Of course, it’s spawned acolytes, and you can eat pallid approximations of its food from chefs who’ve done a stage here, you can see apings of technique and experiment, the pervading, brass-rubbed influence. Every cuckoo-spit foam swamping every ponced-up plate in every self-regarding restaurant on earth frothed ultimately from this mothership. But nobody, including Heston Blumenthal, creates – I can’t say ‘cooks’ – with the rubber-necking aplomb of Ferran Adrià, or shares the same wilful difference, the pathological desire to be relentlessly, exorbitantly, obtusely unique. (And a brisk tsk to anyone who says that ‘unique’ is an either-or word – I think you know what I mean.)

You don’t expect it to be here, though. The location of the ‘best restaurant in the world’, as it’s usually called, is as unexpected and strange as its food. I hadn’t been to the Costa Brava before, and I don’t know when I’ll be back. Most of the late-summer tourists were French, and every English or American voice we heard, we heard again in the restaurant.

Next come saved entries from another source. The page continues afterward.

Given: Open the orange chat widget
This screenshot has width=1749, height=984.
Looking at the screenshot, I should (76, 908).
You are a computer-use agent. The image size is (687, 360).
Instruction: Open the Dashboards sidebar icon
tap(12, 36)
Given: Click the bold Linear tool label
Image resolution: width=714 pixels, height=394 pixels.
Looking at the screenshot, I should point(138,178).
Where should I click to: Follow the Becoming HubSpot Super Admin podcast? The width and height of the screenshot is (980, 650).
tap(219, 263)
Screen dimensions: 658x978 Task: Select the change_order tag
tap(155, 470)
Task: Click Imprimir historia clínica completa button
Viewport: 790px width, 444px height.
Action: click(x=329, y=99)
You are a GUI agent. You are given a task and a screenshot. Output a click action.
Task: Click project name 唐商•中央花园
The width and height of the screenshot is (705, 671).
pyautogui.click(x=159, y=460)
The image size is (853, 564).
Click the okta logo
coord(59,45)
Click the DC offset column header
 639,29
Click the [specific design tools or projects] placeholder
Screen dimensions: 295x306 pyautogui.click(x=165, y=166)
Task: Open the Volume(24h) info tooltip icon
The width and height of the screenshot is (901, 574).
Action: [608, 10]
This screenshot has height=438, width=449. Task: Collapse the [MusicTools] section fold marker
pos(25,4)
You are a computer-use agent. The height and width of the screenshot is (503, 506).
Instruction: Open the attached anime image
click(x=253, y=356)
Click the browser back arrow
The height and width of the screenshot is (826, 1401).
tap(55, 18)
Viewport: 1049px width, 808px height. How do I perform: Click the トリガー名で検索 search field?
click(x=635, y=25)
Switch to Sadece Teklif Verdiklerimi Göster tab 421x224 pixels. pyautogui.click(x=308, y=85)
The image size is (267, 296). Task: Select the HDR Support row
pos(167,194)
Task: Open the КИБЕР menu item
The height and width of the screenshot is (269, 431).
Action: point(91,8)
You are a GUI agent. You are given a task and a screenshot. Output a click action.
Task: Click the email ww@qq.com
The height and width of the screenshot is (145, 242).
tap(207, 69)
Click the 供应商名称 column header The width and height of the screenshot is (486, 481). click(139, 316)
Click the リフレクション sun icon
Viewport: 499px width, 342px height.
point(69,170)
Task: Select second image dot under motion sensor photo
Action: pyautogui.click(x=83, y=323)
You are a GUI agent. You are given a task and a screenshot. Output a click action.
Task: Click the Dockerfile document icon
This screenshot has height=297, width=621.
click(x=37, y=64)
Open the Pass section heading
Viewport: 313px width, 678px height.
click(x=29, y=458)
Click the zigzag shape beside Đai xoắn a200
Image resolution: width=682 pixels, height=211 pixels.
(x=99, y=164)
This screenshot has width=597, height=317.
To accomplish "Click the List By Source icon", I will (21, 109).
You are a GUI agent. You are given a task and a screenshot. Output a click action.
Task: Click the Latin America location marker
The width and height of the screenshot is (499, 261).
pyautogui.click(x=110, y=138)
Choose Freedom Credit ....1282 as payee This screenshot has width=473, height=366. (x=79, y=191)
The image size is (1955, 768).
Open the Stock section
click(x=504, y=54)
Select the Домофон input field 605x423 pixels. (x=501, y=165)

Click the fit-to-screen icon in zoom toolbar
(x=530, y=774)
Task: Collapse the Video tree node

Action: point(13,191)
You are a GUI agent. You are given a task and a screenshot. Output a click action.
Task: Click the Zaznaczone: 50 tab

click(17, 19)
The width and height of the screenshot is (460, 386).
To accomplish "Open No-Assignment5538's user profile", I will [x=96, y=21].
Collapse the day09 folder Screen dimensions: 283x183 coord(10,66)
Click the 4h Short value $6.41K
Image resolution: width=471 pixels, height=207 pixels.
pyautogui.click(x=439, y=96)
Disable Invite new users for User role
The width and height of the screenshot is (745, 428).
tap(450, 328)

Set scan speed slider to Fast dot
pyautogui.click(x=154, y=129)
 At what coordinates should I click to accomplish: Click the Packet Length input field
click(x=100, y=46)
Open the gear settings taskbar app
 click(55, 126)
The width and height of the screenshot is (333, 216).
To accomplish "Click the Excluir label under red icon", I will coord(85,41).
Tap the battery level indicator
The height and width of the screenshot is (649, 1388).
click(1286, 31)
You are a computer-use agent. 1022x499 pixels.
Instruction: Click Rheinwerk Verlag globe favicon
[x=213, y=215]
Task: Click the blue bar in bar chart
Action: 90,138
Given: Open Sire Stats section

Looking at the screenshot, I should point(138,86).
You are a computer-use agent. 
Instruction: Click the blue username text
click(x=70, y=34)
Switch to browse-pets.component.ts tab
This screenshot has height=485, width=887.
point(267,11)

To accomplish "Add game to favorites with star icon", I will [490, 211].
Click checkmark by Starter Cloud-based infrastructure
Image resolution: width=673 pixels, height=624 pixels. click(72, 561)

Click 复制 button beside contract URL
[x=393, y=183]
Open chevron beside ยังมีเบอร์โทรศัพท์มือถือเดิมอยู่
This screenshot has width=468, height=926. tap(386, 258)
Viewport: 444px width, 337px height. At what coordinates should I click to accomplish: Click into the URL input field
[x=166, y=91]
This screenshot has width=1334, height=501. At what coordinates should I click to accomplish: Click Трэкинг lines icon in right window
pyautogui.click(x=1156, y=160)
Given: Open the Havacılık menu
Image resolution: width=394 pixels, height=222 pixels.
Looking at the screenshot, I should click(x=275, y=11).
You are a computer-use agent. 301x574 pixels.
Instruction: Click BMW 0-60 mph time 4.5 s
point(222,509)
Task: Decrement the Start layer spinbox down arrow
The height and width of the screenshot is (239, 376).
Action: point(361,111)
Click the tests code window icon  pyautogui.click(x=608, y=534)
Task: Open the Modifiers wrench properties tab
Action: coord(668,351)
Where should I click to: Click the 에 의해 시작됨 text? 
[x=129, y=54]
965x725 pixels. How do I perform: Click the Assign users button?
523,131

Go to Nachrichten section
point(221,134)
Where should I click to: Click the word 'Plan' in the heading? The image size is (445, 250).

But in a sense, El Bulli could be anywhere. Its dinners follow no pattern, have no basis in region or style, no comfort zone. Across 38 courses, most of them eaten with our fingers in a bite or two, we swung from sweet to savoury and back, the dishes oscillating from ambient to frozen to hot to frozen again, in a geographically scattergun parade, a mad method. Sometimes there were Asiatic notes of yuzu and soy (as in the above dish of raw cockles); sometimes there were variations on a single ingredient – almond or soy; sometimes there were reworkings of traditional things. For example, a submarine roll stuffed with egg and beef turned out to be a savoury meringue sandwiching truffle shavings, almonds and spots of egg yolk. The double-take, the opposition between eye and tongue, were clever and delicious – and not some party trick or silly gimmick. It was a skilled and lovely dish, an adroit assembly of harmonious ingredients in a form that hooked and drew several senses.

 

The famous ‘spherical olives’ did something similar. They’re balls of agar jelly, a bit bigger than broad beans, encasing olive oil. You put one in your mouth and it gloops and blobs across your tongue; there’s a gentle, Freudian pleasure in passing this round the palate, the sensation of sliding it into the gaps between jaw and cheek, the liquid loll across the tastebuds. They have a whispering fragrance of olives, but really they’re just playful bubbles – the pleasure is in the soft, ovoid texture more than the flavour. But then you press one gently against the roof of your mouth – there’s no urge to bite or chew – and it bursts. And fills and swamps your palate, drenches your tongue and soaks your grinning gob in the sheerest essence of olive, the smooth, oozing bitterness of the fat green fruit, the grassy, ancient flavours lingering, lingering, lingering. And though you’ve tasted olives, this is pure olive, ur-olive, better than God’s olives, and simply incredible.

 

Other things: deep-fried tuna roe: hot, sweet and maternally milky, comforting as an old quilt. A single langoustine severed down the middle (presumably while still alive), then cooked to lie straight as Franco’s architecture, with variations on sesame for its head-meat. Raw rose petals laid out like artichokes with an artichoke sauce: like old lady’s perfume, and bordering on unpleasant. ‘Pond’: a dank briney puddle of sea anenome and caviar, tasting of the stinking, slippery things that lurk in lagoons. Or ‘Roots’: chocolate and dark fruits assembled to look like a tree yanked from the earth and then inverted, the soily powders falling to the plate in dark dusty heaps of cocoa.

 

Some of it was perfect. A deep-fried chicken skin smeared in a slick of concentrated chicken sauce; abalone with pork fat and shimeji mushrooms; ‘cherries’ metamorphosed into miniature balls filled with kirsch. A dish of lamb kidney with camomile made little sense to me, but it was a rarity, and doesn’t dim the triumphs of this meal.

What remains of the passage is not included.